There are 1 best solutions below

0
On
  • you are using python loops. that will always be orders of magnitude slower than optimized binary code. whenever possible, use library functions, i.e. numpy and OpenCV. or write your critical code as compilable Cython.
  • your code's access pattern is suboptimal. you should move along rows in the inner loop (for y: for x:) because that's how the image is stored. the reason here is how your CPU's cache is used. in row-major storage, a cache line contains several pixels in a row. if you run along columns, you only use that cache line once before needing another.
  • your code doesn't make use of the property that both types of filter are "separable"
  • convolution can be expressed as an elementwise multiplication in the frequency domain (DFT, multiply, inverse DFT), which is the usual way to perform convolutions.

Use OpenCV's filter2D function for your convolutions.

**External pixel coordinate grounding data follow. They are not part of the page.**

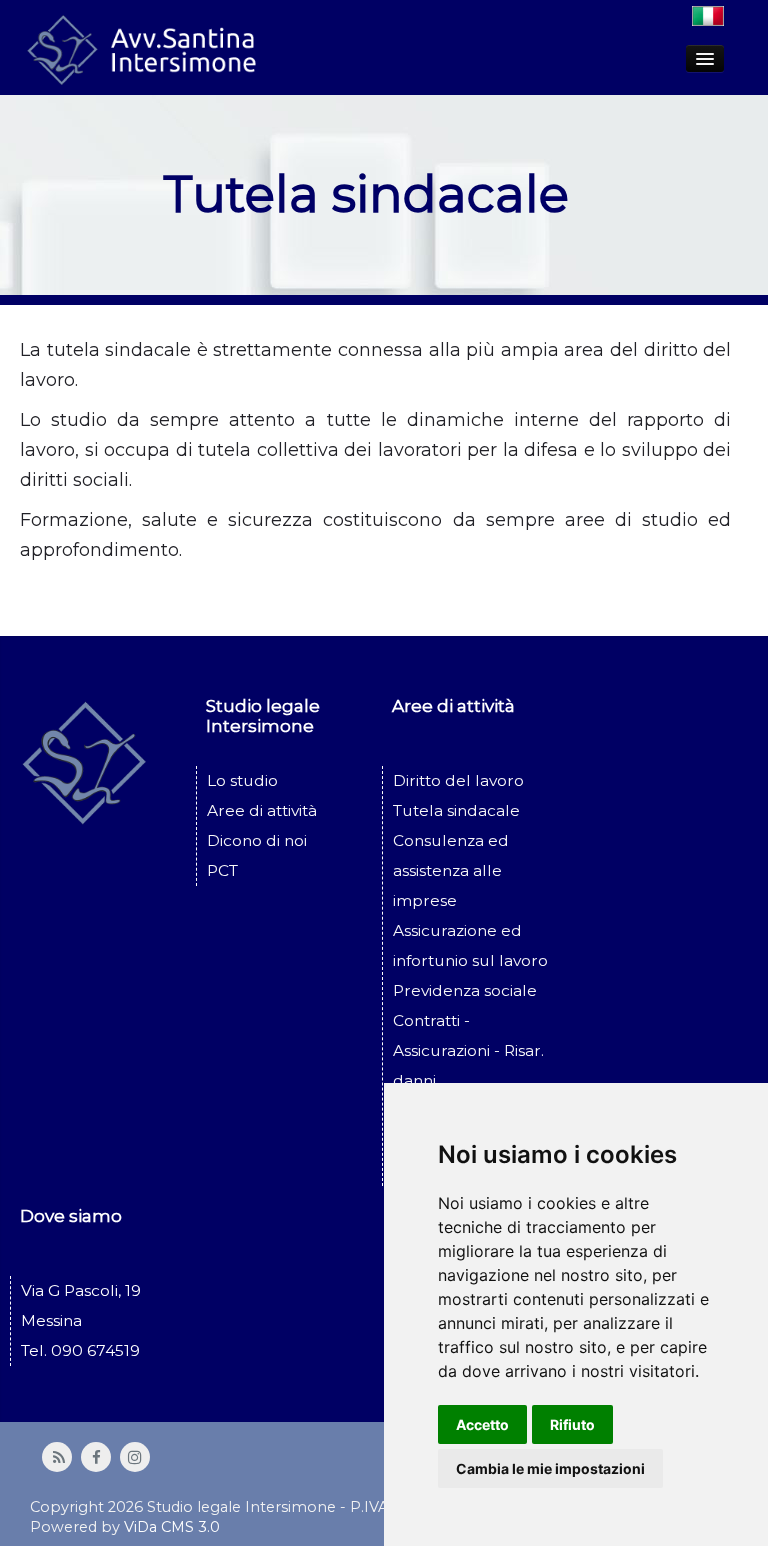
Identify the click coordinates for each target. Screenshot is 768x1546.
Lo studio (242, 780)
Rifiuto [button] (572, 1424)
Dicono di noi (257, 840)
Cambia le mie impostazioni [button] (550, 1468)
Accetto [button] (482, 1424)
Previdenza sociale (465, 990)
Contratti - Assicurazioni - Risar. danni (468, 1050)
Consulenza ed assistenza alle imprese (451, 870)
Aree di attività (262, 810)
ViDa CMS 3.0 (172, 1527)
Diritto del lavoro (458, 780)
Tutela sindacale (456, 810)
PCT (222, 870)
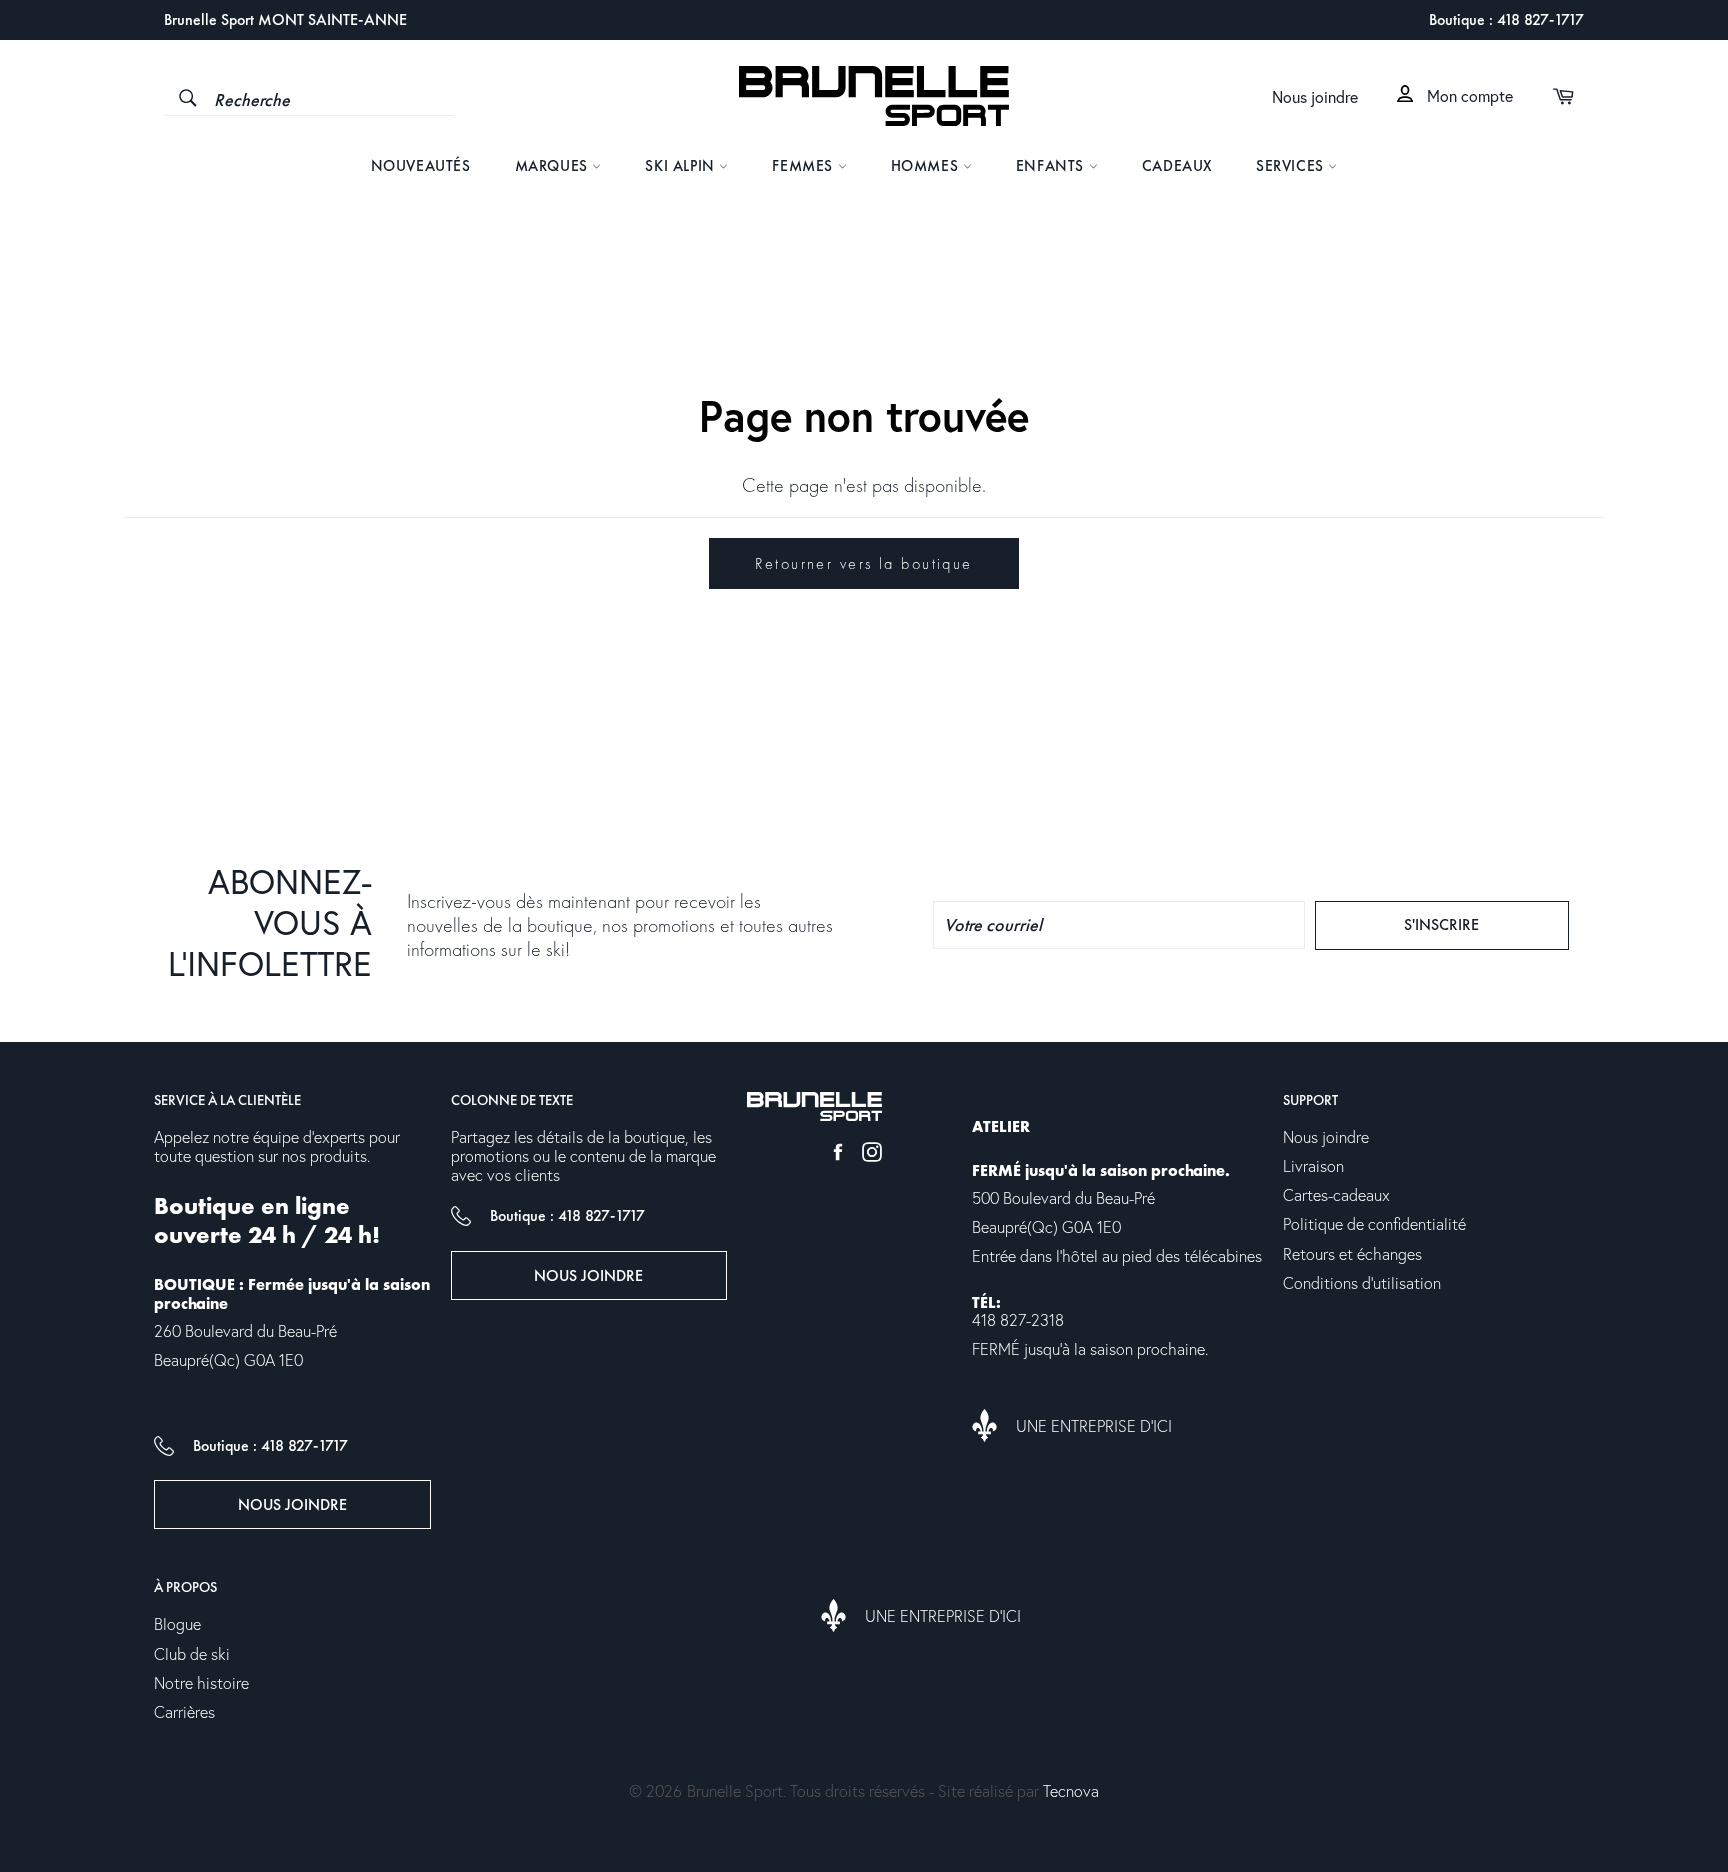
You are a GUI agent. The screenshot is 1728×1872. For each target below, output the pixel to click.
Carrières (184, 1713)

As for box blur vs gaussian, the only difference is "interesting" weights vs. no weights (all equal). That amounts to a few more multiplications, or not. When the code is optimized, its execution time can be dominated by the time needed to transfer the data from RAM to CPU. that goes for optimized code, not pure python loops.